PUNTA CANA–The term APT often is used as a generic descriptor for any group–typically presumed to be government-backed and heavily financed–that is seen attacking high-value targets such as government agencies, critical infrastructure and financial systems. But the range of targets APT groups are going after is widening, as are the levels of talent and financing these groups possess.
One reason for this evolution is that the amount of money that’s required to get into the APT game is no longer prohibitive. Whereas once an aspiring APT crew might need hundreds of thousands or millions of dollars in backing, depending upon their target list and timeline, now smaller, more agile groups can get in on the action for a fraction of that cost.

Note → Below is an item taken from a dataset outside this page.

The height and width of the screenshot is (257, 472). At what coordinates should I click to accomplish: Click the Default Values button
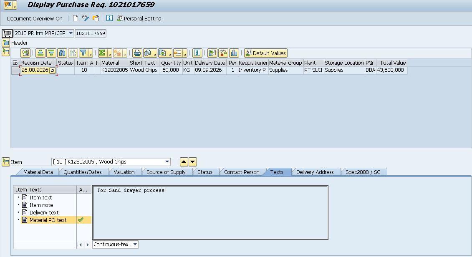click(266, 53)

“The cost of entry for APT is decreasing,” said Costin Raiu, head of the Global Research and Analysis Team at Kaspersky Lab, in a talk on the threat landscape at the company’s Industry Analyst Summit here Thursday. “We’re going to see more surgical strikes and critical infrastructure attacks.”
One example of this phenomenon is the Icefog group. Discovered last fall, the Icefog attackers targeted a variety of organizations and government agencies in Japan and South Korea and researchers believe the group comprised a small number of highly skilled operators who went after select targets very quickly. Raiu estimated that the Icefog campaign probably required an investment of no more than $10,000. By comparison, he said that the NetTraveler campaign likely cost about $500,000, while Stuxnet was in the range of $100 million.
“Icefog is special because it indicates a new trend of cyber mercenaries, maybe five to ten people that are highly skilled,” Raiu said. “They knew what documents they wanted to steal from each machine and they spent only a few minutes on each machine.”
The massive investment required to create, test and deploy the infamous Stuxnet malware, Raiu said, should not be seen as the ceiling for such APT tools.
“If you’re thinking that’s a lot of money, it’s not,” Raiu said. “It’s the cost of several missiles.”
Missiles, of course, can only be used once; APT tools can be deployed any number of times, and by a wide variety of attackers. It’s often the case that tools written by a high-level group will eventually trickle down through the ranks and be used by less-skilled attackers as time passes. That’s part of the democratization process in the attacker community and it’s only going to accelerate.